> _Task to carry out_: Your reply should reproduce the data below without a single alteration, apart from dropping the images.

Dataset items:
==============================
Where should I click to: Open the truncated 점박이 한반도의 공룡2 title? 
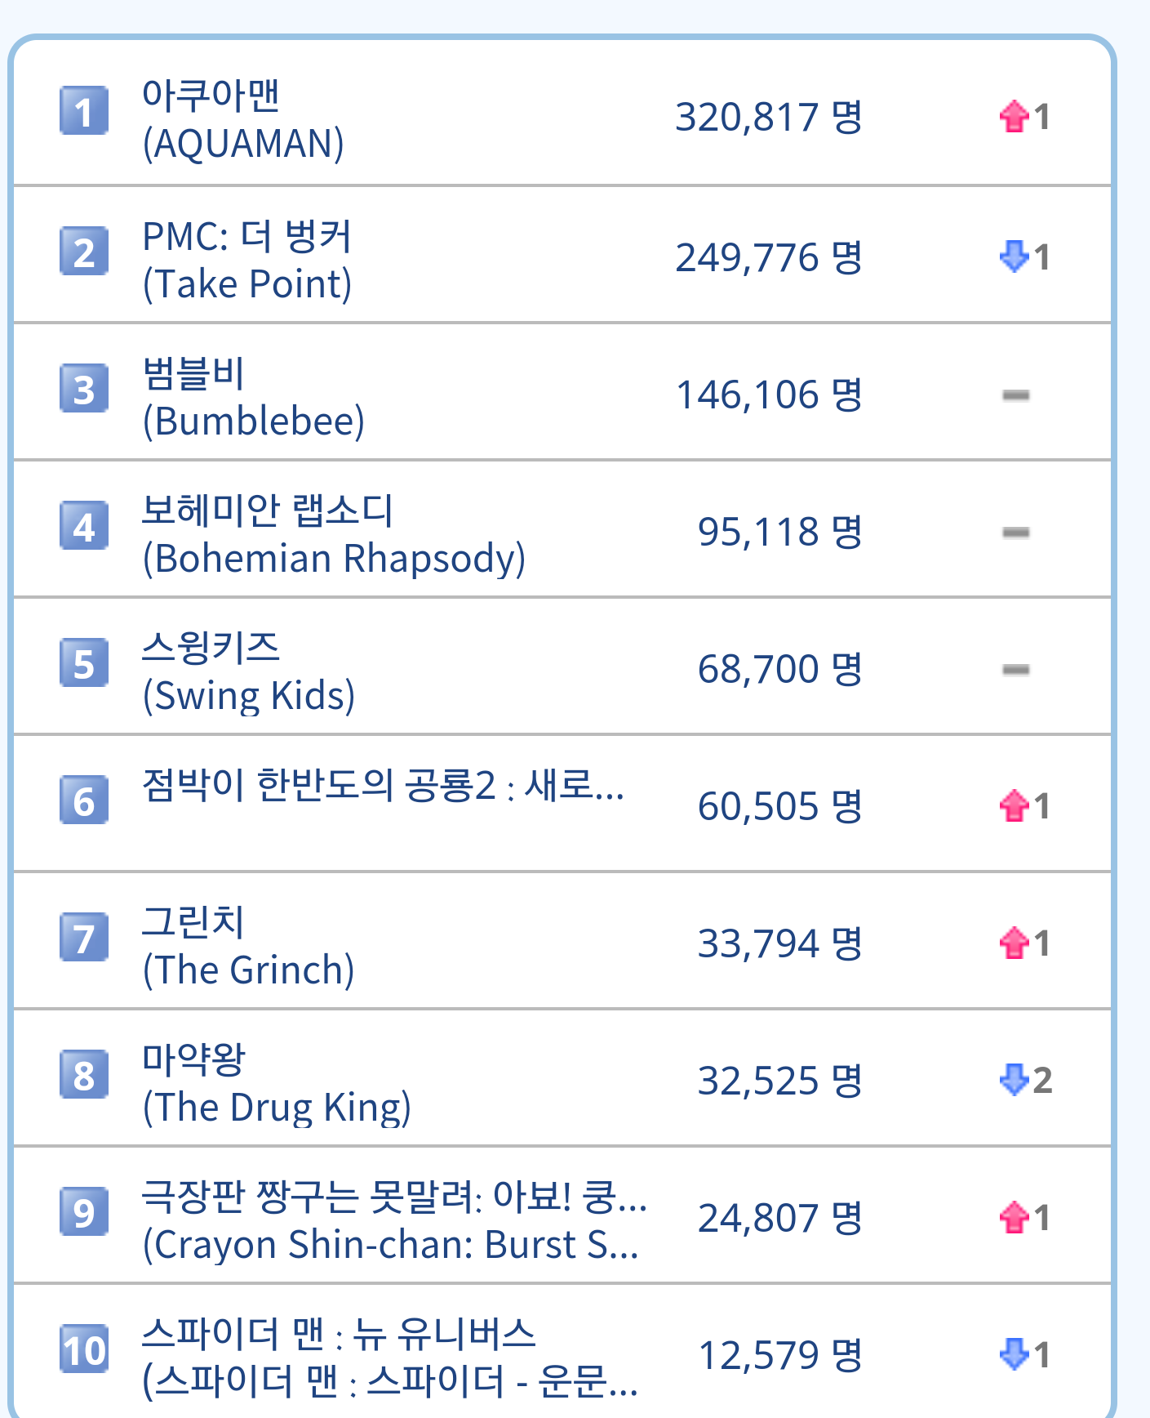382,786
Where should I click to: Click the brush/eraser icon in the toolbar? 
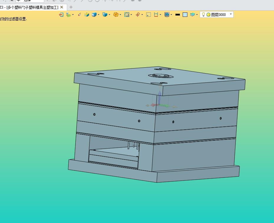tap(79, 14)
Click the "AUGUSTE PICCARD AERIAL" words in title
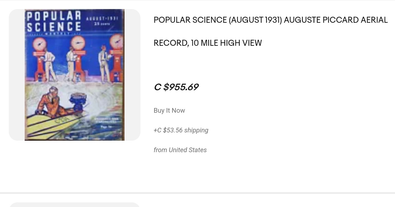Screen dimensions: 395x207 pos(335,20)
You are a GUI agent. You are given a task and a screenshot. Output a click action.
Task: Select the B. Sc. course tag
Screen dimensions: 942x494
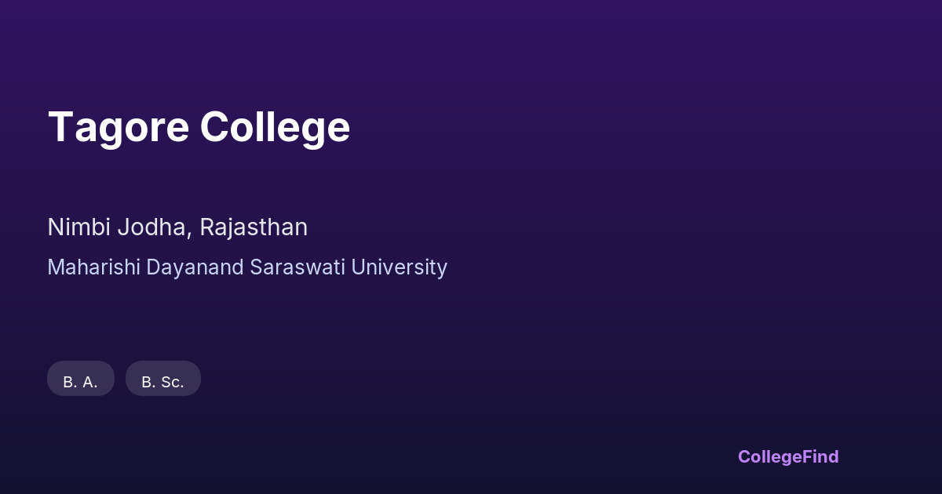coord(163,379)
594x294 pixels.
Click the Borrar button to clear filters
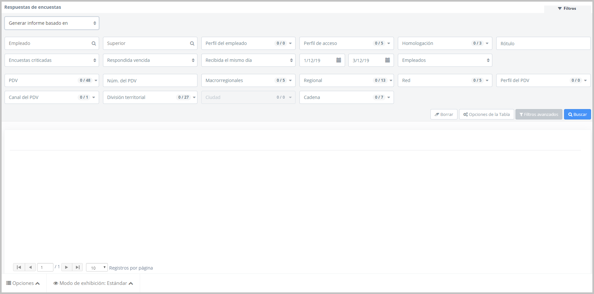pyautogui.click(x=444, y=114)
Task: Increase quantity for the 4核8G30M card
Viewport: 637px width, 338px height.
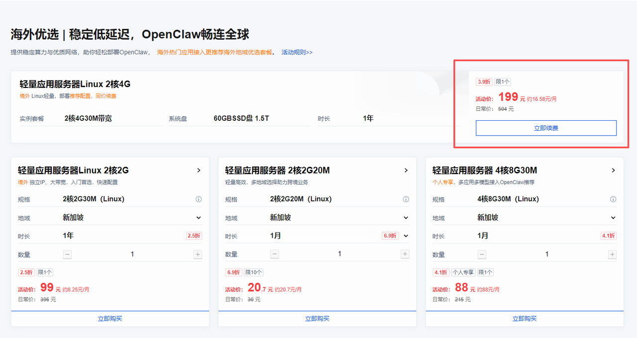Action: point(612,254)
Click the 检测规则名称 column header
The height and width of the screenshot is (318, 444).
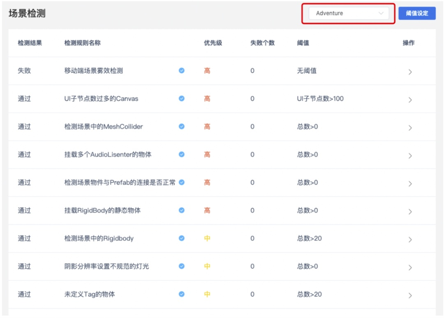[x=82, y=43]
==============================
> _Exercise output_:
Where should I click to: Open the truncated 점박이 한반도의 공룡2 title? 
382,786
Where should I click to: Click the brush/eraser icon in the toolbar? 
tap(79, 14)
Click the "AUGUSTE PICCARD AERIAL" words in title
Screen dimensions: 395x207 pos(335,20)
You are a GUI agent. You are given a task and a screenshot. Output a click action.
Task: Select the B. Sc. course tag
Screen dimensions: 942x494
coord(163,379)
594x294 pixels.
Click the Borrar button to clear filters
pyautogui.click(x=444, y=114)
Task: Increase quantity for the 4核8G30M card
Viewport: 637px width, 338px height.
Action: point(612,254)
Click the 检测规则名称 column header
The height and width of the screenshot is (318, 444).
[x=82, y=43]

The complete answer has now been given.